Potential Impact and Study Considerations of Metabolomics in Cardiovascular Health and Disease: A Scientific Statement From the American Heart Association

• Published in: Circulation. Cardiovascular genetics Vol. 10; no. 2; p. e000032
• Main Authors: Cheng, Susan, Shah, Svati H., Corwin, Elizabeth J., Fiehn, Oliver, Fitzgerald, Robert L., Gerszten, Robert E., Illig, Thomas, Rhee, Eugene P., Srinivas, Pothur R., Wang, Thomas J., Jain, Mohit
• Format: Journal Article
• Language: English
• Published: United States American Heart Association, Inc 01.04.2017
• Subjects: American Heart Association; Cardiovascular disease; Cardiovascular diseases; Cardiovascular Diseases - diagnosis; Cardiovascular Diseases - metabolism; Cardiovascular Diseases - therapy; Dietary intake; Health risk assessment; Humans; Metabolites; Metabolome; Metabolomics; Metabolomics - methods; Microbiota; Scaling; Structure-function relationships; Trimethylamine; Trimethylamine-N-oxide; United States; cardiovascular diseases; metabolomics; metabolome; AHA Scientific Statements
• ISSN: 1942-325X; 1942-3268; 1942-3268
• DOI: 10.1161/HCG.0000000000000032

Through the measure of thousands of small-molecule metabolites in diverse biological systems, metabolomics now offers the potential for new insights into the factors that contribute to complex human diseases such as cardiovascular disease.
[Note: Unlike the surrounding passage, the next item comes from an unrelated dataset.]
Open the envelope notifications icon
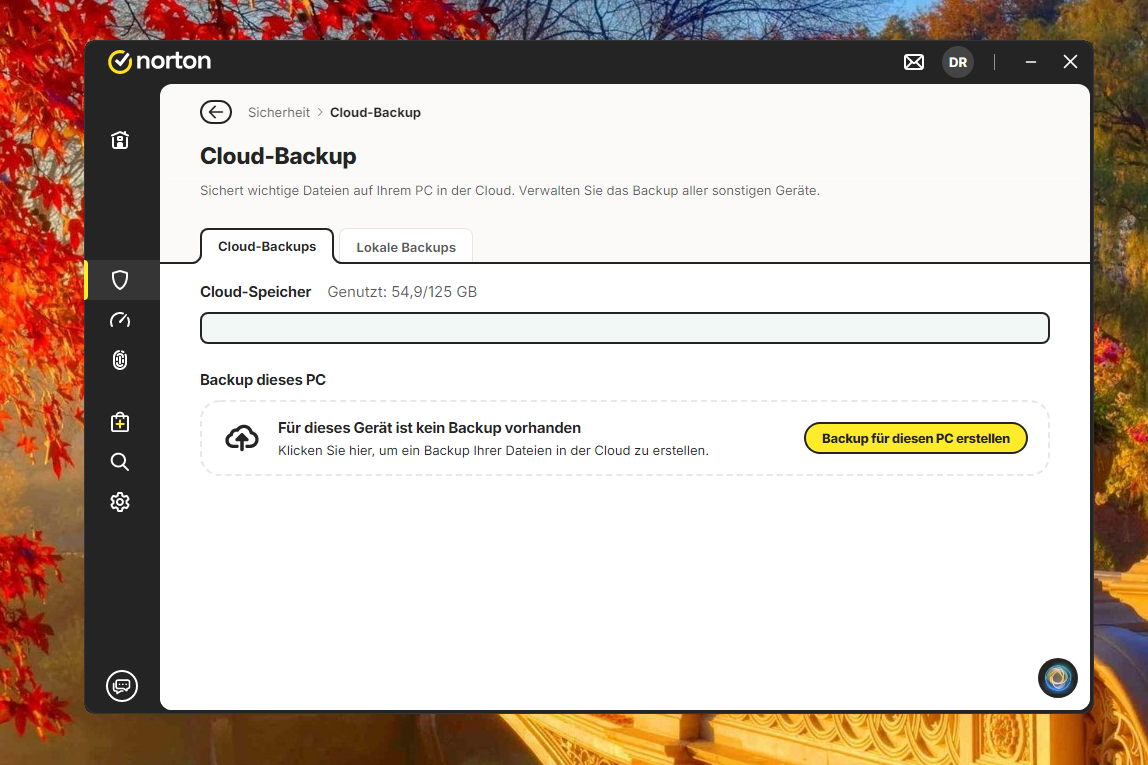Viewport: 1148px width, 765px height. point(914,62)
Targeted metabolomics methods have already identified new molecular markers and metabolomic signatures of cardiovascular disease risk (including branched-chain amino acids, select unsaturated lipid species, and trimethylamine-N-oxide), thus in effect linking diverse exposures such as those from dietary intake and the microbiota with cardiometabolic traits. As technologies for metabolomics continue to evolve, the depth and breadth of small-molecule metabolite profiling in complex systems continue to advance rapidly, along with prospects for ongoing discovery. Current challenges facing the field of metabolomics include scaling throughput and technical capacity for metabolomics approaches, bioinformatic and chemoinformatic tools for handling large-scale metabolomics data, methods for elucidating the biochemical structure and function of novel metabolites, and strategies for determining the true clinical relevance of metabolites observed in association with cardiovascular disease outcomes. Progress made in addressing these challenges will allow metabolomics the potential to substantially affect diagnostics and therapeutics in cardiovascular medicine.